» WHAT IS REQUIRED
Skip every picture, and copy exactly the lines from the one containing "Click 暂无数据 in 投资策略 row" to the end of the data.

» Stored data
##########

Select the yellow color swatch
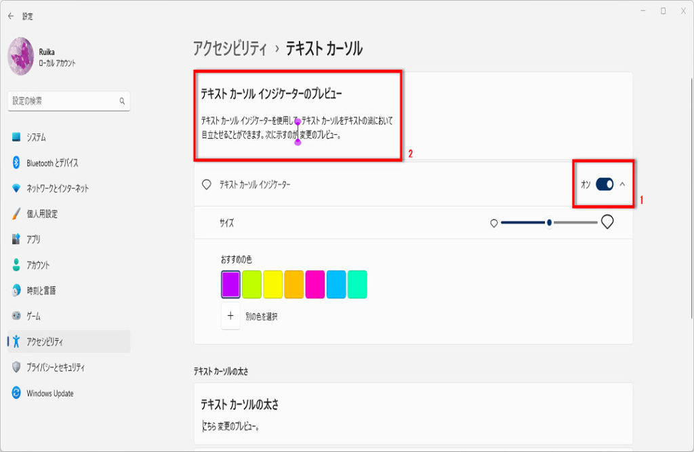 273,284
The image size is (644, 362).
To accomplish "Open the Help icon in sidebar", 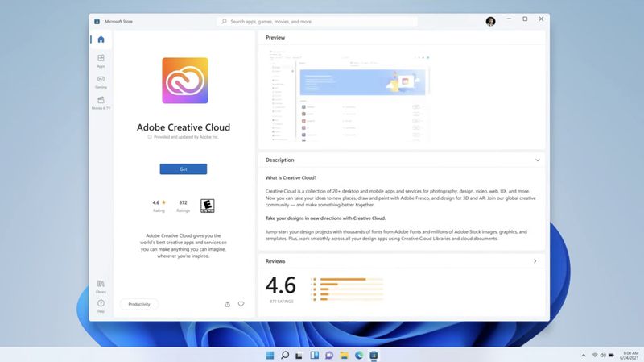I will [x=101, y=306].
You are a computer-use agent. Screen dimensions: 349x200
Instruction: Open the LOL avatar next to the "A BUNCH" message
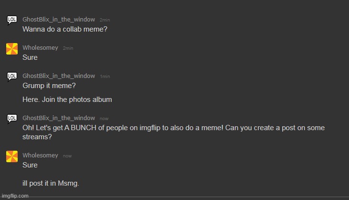tap(12, 118)
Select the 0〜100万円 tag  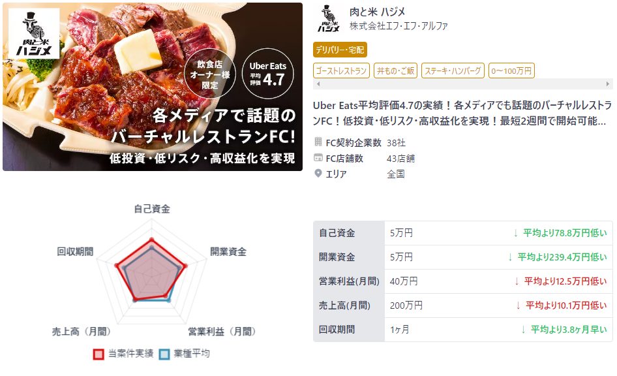pyautogui.click(x=511, y=71)
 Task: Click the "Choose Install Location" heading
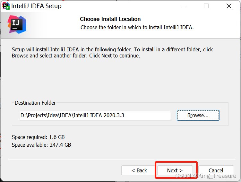click(x=110, y=19)
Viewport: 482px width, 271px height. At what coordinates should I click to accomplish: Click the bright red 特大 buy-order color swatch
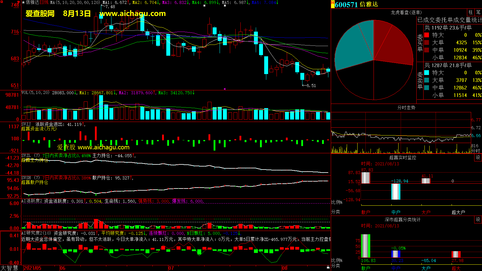(x=427, y=35)
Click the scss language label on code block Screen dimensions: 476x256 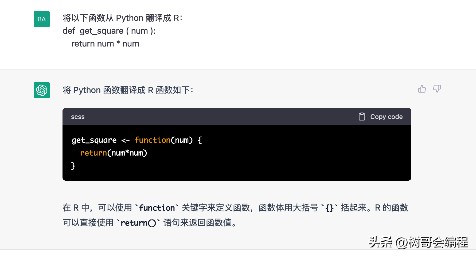(77, 117)
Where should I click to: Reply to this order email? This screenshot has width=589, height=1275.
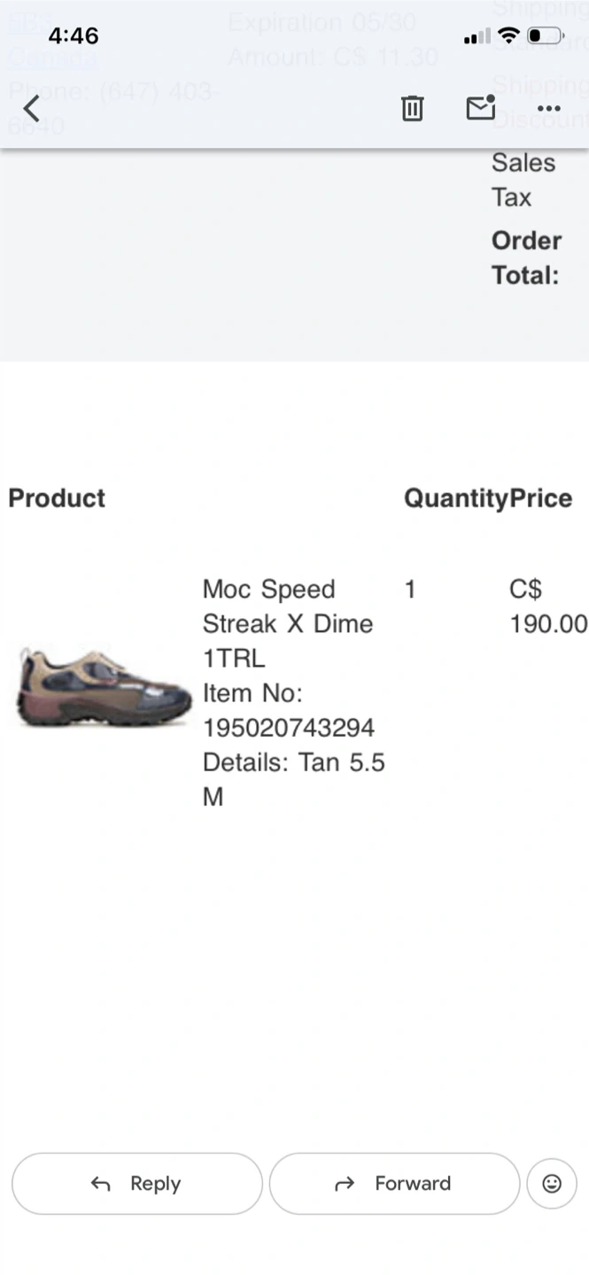137,1184
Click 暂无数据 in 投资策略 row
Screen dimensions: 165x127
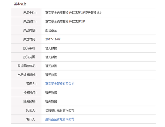(51, 48)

##########

» YOUR RESPONSE
Click 暂无数据 in 投资策略 row
Screen dimensions: 165x127
(51, 48)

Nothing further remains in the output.